Few studies have investigated the impact of psychological disorders on caregivers, but the data available suggests that they also experience physical, social, and emotional stress.
A research study in 35 PAH patients found that 14% of their caregivers had depression, and that its severity was associated with low levels of social support. A survey in Europe indicated that a high percentage of caregivers reported that PAH has a marked effect on day-to-day life, often leading to exhaustion. Financial stress from PAH treatments was also highlighted in a study in China.
Overall, “these studies underline that caregivers of patients with PAH play a significant role in patients’ medical care and self-management, yet they lack sufficient emotional support or information to meet the demands of caregiving,” the researchers wrote.

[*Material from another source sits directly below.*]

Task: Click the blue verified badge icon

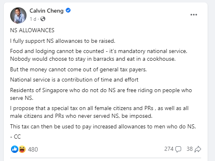Action: [68, 10]
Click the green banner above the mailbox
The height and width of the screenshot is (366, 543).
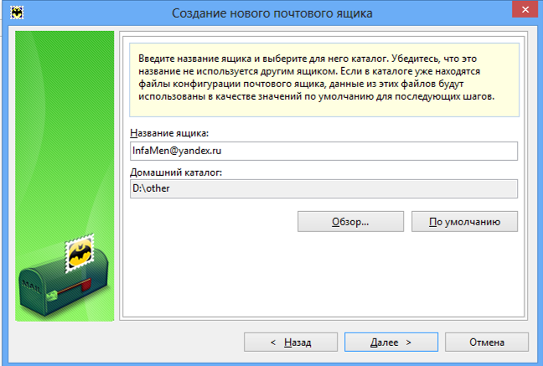(65, 126)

Although the 2015 guidelines of the European Society of Cardiology (ESC) and the European Respiratory Society (ERS) recommend psychosocial support be offered to PAH patients, different studies showed that only a small proportion of this patient population receives such care.
The team suggested that PAH patients be referred to a psychiatrist and/or a psychologist when appropriate, and that healthcare professionals should ensure patients are aware of support organizations.
“Encouraging patients and their families to join patient support groups can have positive effects on coping, confidence, and outlook and provide practical assistance,” the researchers wrote.
The team also suggested that non-pharmacological interventions — including relaxation training, slow breathing, and cognitive behavioral therapy (CBT) — could be an important source of support, with the ESC/ERS guidelines recommending that multidisciplinary teams be involved.
In fact, a 2017 study on 15 patients with PAH showed that a program including aerobic and resistance training, respiratory exercises, slow breathing, relaxation, and psychological intervention, significantly improved the patients’ quality of life, with marked decreases in their levels of anxiety and depression.
The CBT sessions (four to 10 per patient) encouraged patients to use alternative cognitive and/or behavioral coping skills to lessen the severity of their symptoms — by increasing awareness about disease symptoms and their associated emotional reactions, changing negative behaviors, and helping them to cope with uncertainty and making life adjustments.
In the study, patients also learned progressive muscle relaxation (PMR) — intended to achieve a deep state of relaxation — and slow breathing techniques to lower their respiratory rate.
“This study indicates that health psychology could offer a promising adjunct to medical treatment to symptomatic PAH patients,” the team wrote.
Current guidelines to address anxiety and depression in the general population recommend the combination of medicines and psychotherapy, mainly CBT. The team believes that CBT, as well as other techniques, could be beneficial to PAH patients.
As for pharmacological approaches, selective serotonin reuptake inhibitors (SSRIs), a type of antidepressant, have led to contradictory results as potential PAH treatments. Other classes of antidepressants have also been associated with greater risk for PAH.
“In any case, this study was not able to verify any possible effect of SSRIs on depression and on the evolution of patients with PAH,” the team noted.
The team concluded that its data “demonstrate a common underestimation of mental disorders by health professionals,” and the need to implement “appropriate methods of screening for mental disorders in PAH patients.”
The researchers hope to call attention to the psychological and social aspects of PAH, and to the importance of introducing routine psychological interventions in PAH care.